Frankly my wife and her inability to handle much is getting to me, now that I am going through what I am going through and she cant be there for me has left me feeling like.... well like f*ck it.... im out... I want to leave. Why be around someone who I am causing pain by trying to get help.
Yes I have panic attacks, yes I have anxiety, yest I am taking a lot of medications some of them make me dizzy for a little bit... the side affects I can deal with because it means I do not have to deal with why I take them.
I am not a violent person, I never had to kill anyone, I never had to shoot at or shoot anyone. I took care of those that were going to die. They came to me because they could not live to get to a major hospital. My team and I did everything we could to save life even if it meant breaking the rules... and we did.... people lived because we did what we did.
I am more withdrawn than anything. I go emotionless on her and she hates that. She has smashed a computer and other things in the house just to try and get a reaction out of me. She will not and cant understand that I trained myself to not react when I saw horrible things. I knew I had to be strong for those who came to us for help. I could open up any ambulance, helicopter, or any other vehicle and see the worst things imaginable, and look that person in the face and calmly say "Hey buddy, I got you now, we will take care of you!" and 98.3% of the time that was an honest statement and we made people live against all odds.
So my wife when we have a fight or she is upset tries to get a reaction out of me pushing me further into not reacting. She smashed her laptop on the ground once and then told me it was my fault and I had to by her a knew one. I was pissed, did I show it.... nope not one bit.... I just looked at her and said "are you going to calm down so we can talk" she stomped off.
anyway.... since this last month and me having my trigger event and fully breaking down as it where. She has told me that she does not want to go through this, she does not want to support me etc.....
Well why do I need to be with someone who cant even be bothered to help out someone they supposedly love. I think it is time to get out and leave.

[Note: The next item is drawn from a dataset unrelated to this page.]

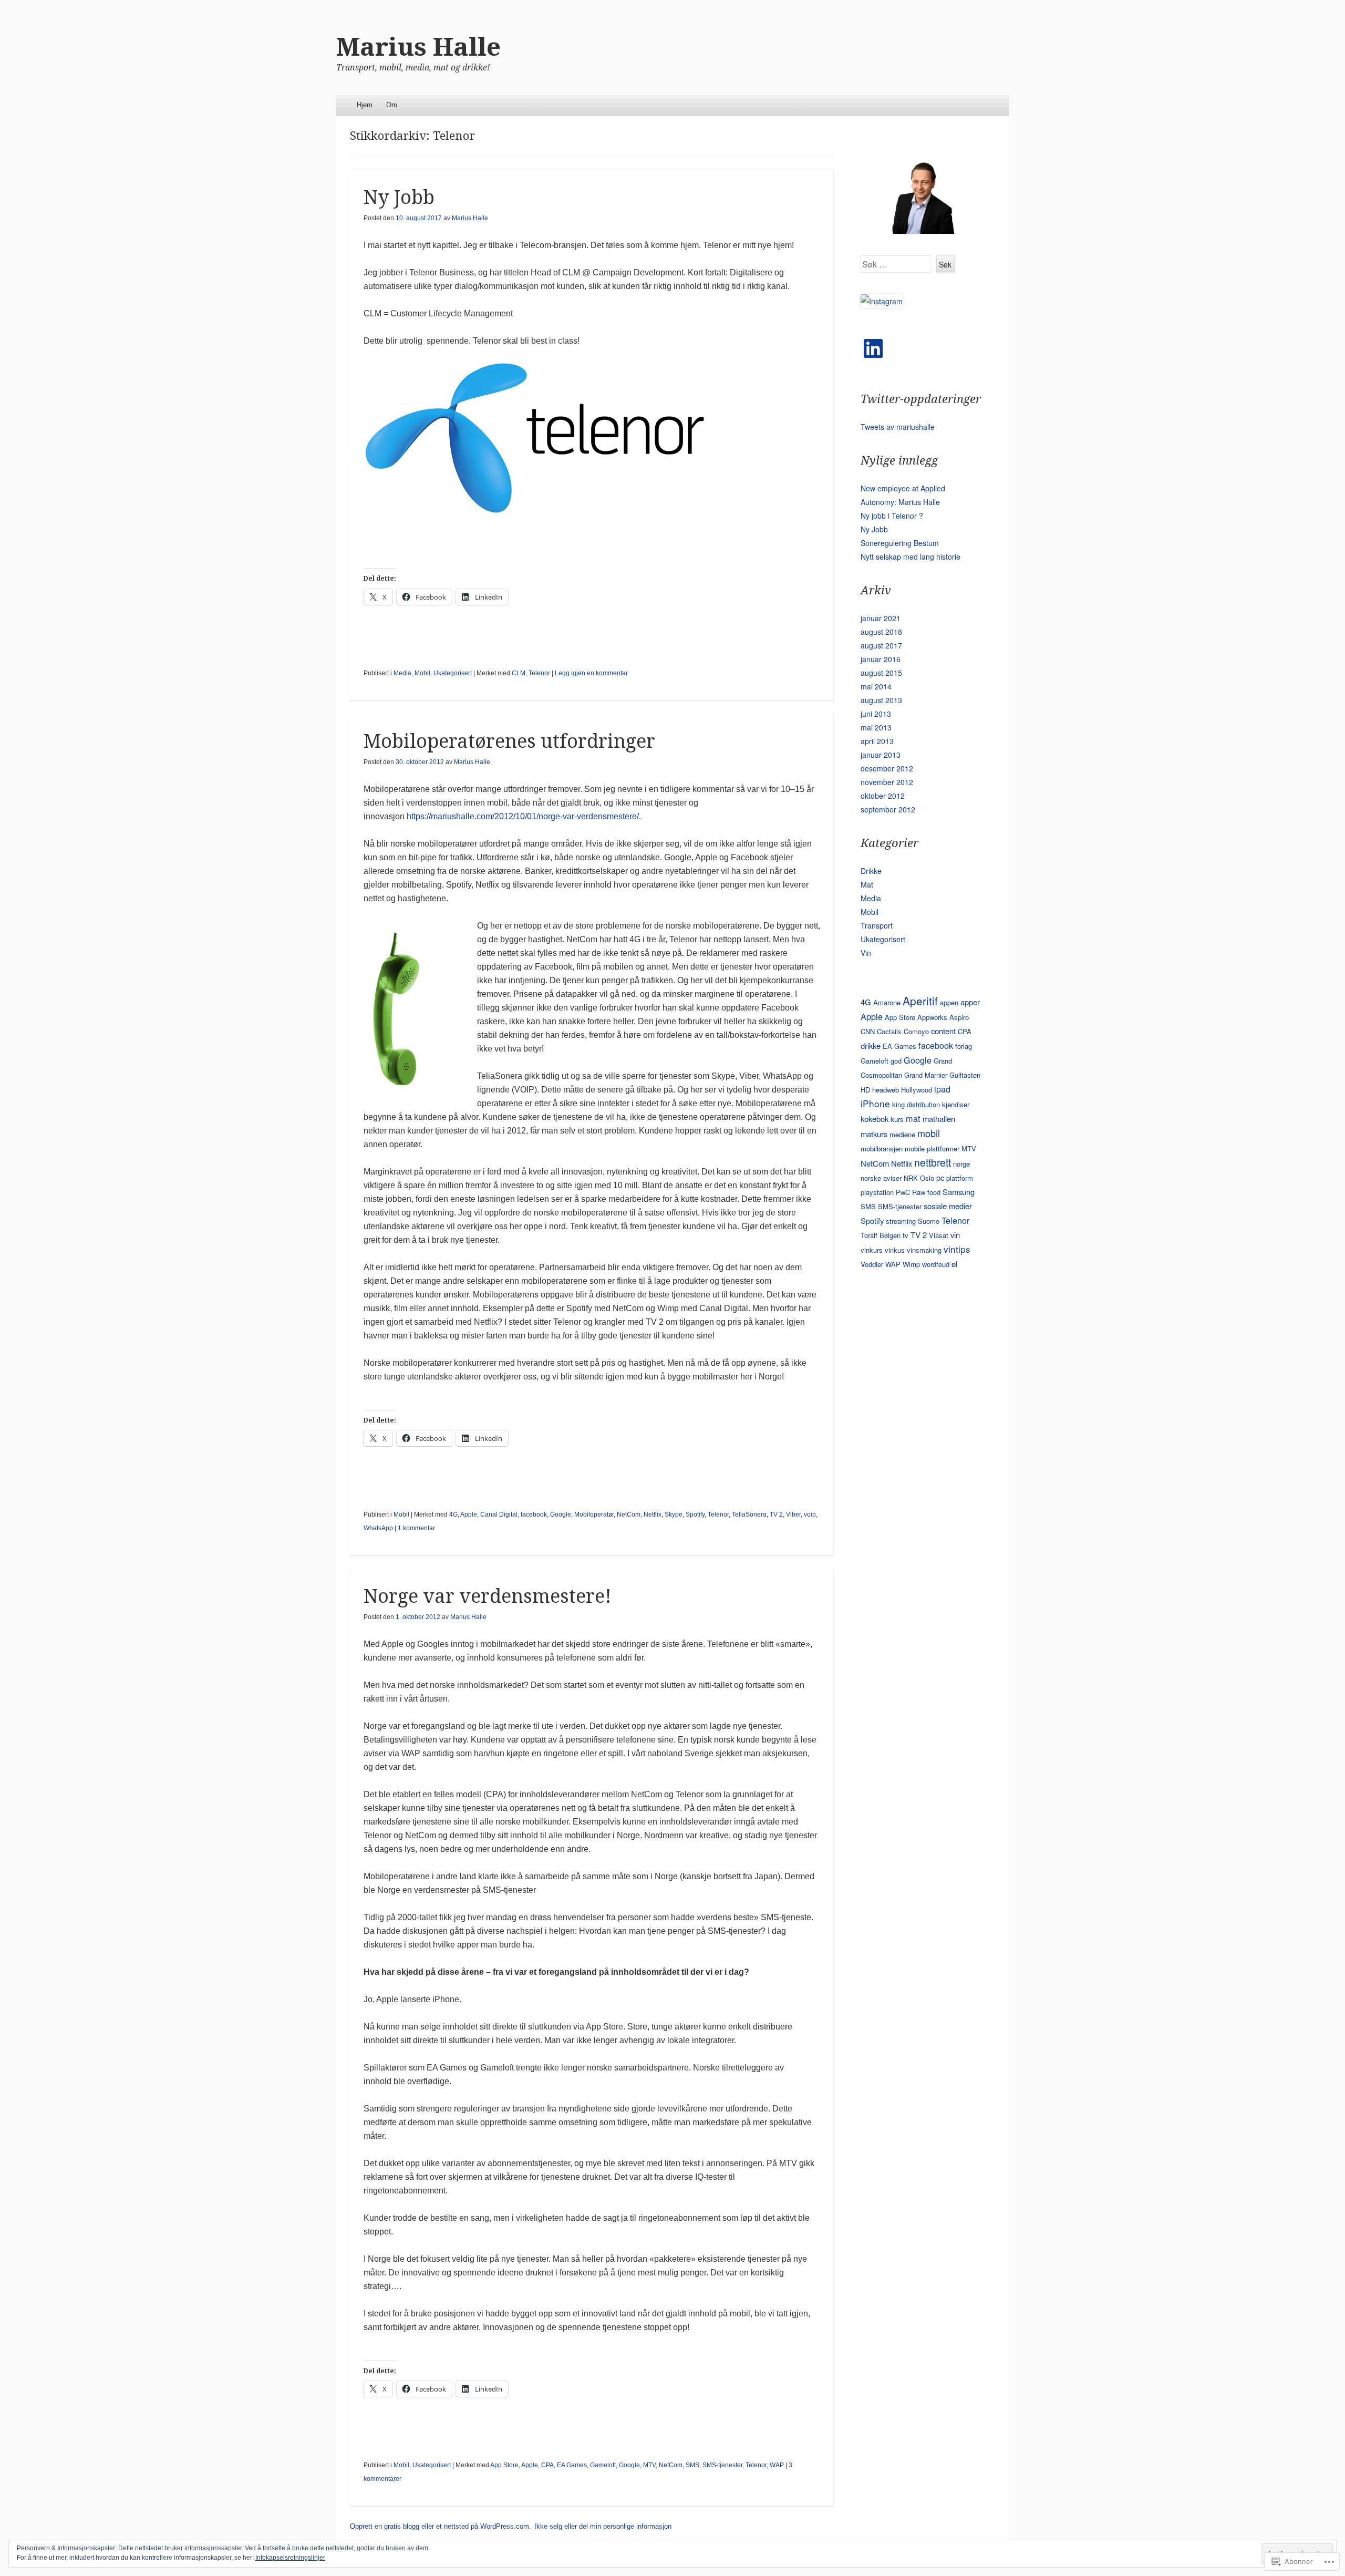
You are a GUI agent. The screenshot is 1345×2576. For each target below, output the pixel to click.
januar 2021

I am trying how best to figure this out so I can stay in school and work etc... I am thinking about renting a room some place and seeing how that goes but again not sure how I will do. This choice is a bit much to make in my current mental state but it keeps playing over and over again in my head.... along with her inability to do much for herself. I am not sure what she will do if I leave... I dont think she can work. I know she had a job when we got married but she up and quit that when she figured out how much money I was making. Then she started complaining about being on a budget and not having health insurance because we could not afford it for her on my salary alone etc... anyway she tells me all the time how hard it is for her to work and how she cant do things.... I still love her but I dont think I can be around her.